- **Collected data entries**
============

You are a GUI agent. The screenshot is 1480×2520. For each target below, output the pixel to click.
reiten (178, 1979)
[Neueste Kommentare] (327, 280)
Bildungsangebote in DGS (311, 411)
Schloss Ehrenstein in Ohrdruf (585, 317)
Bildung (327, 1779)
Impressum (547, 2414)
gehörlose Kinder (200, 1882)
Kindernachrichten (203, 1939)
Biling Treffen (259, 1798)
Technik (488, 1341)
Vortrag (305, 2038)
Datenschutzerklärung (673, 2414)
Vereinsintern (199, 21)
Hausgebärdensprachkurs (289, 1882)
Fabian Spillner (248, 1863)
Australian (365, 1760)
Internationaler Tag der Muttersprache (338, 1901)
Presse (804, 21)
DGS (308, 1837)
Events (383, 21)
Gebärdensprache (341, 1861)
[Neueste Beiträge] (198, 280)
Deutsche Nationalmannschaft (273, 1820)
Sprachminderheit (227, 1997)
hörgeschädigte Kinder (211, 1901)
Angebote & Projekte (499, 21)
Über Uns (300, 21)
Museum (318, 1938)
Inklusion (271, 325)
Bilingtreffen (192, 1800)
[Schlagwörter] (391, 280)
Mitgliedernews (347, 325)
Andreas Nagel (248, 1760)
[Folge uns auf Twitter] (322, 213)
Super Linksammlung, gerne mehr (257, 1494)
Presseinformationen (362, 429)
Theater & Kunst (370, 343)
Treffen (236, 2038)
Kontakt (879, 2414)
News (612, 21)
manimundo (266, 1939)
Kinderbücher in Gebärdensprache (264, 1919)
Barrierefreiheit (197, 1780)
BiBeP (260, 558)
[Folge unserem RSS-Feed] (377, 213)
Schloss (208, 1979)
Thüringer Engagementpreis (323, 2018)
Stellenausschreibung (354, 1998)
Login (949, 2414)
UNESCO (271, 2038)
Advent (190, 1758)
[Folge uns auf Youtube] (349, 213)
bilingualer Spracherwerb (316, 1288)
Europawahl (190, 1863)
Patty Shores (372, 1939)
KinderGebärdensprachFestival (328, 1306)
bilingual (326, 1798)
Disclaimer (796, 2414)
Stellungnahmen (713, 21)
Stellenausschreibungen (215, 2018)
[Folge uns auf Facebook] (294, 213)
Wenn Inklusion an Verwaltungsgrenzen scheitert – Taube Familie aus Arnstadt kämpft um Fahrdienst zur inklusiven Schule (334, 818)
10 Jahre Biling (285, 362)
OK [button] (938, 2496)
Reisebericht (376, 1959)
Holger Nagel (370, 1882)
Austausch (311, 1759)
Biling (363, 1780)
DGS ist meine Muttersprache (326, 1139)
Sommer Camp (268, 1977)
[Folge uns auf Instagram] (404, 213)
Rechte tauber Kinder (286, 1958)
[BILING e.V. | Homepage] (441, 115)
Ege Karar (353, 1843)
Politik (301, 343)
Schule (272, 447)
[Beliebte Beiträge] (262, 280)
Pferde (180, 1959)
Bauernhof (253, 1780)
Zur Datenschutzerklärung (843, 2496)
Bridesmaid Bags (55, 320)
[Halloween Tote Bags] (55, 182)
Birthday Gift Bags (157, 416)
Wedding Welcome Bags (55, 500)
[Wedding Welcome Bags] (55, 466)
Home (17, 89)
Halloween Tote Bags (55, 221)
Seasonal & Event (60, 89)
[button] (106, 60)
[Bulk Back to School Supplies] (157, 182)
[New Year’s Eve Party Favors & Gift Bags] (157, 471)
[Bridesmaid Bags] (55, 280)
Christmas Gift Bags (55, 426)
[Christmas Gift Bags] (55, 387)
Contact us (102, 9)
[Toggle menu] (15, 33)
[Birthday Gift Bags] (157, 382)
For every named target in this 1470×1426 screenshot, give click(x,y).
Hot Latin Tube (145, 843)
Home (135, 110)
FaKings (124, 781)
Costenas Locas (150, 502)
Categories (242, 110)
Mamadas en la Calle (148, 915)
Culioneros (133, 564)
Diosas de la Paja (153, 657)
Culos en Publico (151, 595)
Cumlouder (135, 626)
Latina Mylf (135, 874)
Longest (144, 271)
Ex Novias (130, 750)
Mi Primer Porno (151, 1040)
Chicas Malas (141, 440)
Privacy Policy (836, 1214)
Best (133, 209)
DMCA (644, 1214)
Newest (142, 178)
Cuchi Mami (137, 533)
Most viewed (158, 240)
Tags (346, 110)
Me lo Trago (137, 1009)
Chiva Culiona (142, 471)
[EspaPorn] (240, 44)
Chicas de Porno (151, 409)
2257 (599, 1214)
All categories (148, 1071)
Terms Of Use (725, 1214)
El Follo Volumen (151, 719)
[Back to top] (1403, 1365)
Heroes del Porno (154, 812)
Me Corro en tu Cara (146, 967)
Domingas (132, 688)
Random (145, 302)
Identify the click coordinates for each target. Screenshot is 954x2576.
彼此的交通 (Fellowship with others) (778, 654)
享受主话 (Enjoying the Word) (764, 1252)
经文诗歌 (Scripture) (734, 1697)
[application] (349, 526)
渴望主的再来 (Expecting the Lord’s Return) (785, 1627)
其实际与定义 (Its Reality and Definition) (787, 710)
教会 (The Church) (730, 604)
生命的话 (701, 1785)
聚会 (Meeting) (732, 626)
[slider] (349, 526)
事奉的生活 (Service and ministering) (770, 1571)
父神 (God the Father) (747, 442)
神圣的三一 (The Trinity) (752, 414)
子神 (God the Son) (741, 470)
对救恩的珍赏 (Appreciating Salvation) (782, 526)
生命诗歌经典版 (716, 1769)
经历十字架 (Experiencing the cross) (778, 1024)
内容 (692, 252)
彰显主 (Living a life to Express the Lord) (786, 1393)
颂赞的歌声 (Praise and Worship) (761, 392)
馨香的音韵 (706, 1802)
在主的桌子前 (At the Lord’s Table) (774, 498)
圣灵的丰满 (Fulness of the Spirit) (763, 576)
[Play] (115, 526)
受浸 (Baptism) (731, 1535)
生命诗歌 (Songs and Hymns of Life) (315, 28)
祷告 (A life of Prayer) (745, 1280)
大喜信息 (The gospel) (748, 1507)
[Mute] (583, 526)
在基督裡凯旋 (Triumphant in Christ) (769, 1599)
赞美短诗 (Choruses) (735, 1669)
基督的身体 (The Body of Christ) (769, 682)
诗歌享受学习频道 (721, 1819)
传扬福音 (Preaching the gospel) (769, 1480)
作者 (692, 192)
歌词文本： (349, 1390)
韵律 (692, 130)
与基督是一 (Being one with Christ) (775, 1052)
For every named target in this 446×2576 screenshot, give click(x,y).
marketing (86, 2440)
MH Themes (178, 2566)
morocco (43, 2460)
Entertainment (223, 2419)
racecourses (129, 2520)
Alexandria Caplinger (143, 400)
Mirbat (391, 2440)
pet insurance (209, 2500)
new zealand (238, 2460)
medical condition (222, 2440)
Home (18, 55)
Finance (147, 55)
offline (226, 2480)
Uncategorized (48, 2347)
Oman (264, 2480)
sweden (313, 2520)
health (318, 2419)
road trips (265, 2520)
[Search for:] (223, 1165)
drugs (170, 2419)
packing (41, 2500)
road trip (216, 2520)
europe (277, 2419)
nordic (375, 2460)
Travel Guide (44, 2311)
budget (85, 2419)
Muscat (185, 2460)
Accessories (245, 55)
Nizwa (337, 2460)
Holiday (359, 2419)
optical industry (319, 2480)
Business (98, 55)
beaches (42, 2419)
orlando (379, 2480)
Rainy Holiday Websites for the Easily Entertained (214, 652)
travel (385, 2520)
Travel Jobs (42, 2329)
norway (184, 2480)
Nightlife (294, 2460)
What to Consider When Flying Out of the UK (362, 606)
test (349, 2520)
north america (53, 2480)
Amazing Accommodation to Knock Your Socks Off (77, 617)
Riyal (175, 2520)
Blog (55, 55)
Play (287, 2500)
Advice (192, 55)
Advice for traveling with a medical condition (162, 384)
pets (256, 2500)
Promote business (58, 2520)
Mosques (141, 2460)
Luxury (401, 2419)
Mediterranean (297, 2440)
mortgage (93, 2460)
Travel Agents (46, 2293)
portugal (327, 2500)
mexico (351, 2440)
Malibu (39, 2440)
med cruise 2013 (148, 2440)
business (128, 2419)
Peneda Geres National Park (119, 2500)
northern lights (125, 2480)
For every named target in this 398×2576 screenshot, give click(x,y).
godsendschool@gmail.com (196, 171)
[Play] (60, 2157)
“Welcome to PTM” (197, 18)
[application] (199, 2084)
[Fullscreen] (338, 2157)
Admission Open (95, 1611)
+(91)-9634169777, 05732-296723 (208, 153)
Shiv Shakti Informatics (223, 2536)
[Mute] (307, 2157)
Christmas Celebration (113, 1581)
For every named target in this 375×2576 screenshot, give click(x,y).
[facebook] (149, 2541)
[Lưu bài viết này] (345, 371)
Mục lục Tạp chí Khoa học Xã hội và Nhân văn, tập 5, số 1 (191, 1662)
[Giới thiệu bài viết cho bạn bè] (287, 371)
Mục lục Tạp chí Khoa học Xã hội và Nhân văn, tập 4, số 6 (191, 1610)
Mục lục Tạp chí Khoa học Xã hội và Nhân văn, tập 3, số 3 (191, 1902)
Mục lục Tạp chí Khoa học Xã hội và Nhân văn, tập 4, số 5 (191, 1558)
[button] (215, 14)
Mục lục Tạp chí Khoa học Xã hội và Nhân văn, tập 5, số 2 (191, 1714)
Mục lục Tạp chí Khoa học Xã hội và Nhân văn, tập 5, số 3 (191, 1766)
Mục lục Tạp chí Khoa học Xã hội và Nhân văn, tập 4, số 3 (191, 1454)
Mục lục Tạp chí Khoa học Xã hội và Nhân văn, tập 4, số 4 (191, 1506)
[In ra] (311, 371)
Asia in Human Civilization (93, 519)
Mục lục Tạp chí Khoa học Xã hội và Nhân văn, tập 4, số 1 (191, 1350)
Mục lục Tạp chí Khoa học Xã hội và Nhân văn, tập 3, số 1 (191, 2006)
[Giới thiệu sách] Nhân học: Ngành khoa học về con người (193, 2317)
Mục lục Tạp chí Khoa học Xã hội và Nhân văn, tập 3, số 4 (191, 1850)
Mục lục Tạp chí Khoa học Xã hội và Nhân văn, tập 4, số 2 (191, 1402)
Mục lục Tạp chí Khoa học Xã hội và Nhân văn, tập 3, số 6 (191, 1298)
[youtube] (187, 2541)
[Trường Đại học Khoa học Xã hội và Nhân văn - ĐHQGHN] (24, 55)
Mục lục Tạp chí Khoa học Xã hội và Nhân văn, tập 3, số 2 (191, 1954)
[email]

============

- **YOUR INSTRUCTIONS**
Copy the lines above exactly, from the very first through the one containing "Bildung (327, 1779)", and include no other line.

- **RESPONSE AREA**
You are a GUI agent. The screenshot is 1480×2520. For each target below, output the pixel to click.
reiten (178, 1979)
[Neueste Kommentare] (327, 280)
Bildungsangebote in DGS (311, 411)
Schloss Ehrenstein in Ohrdruf (585, 317)
Bildung (327, 1779)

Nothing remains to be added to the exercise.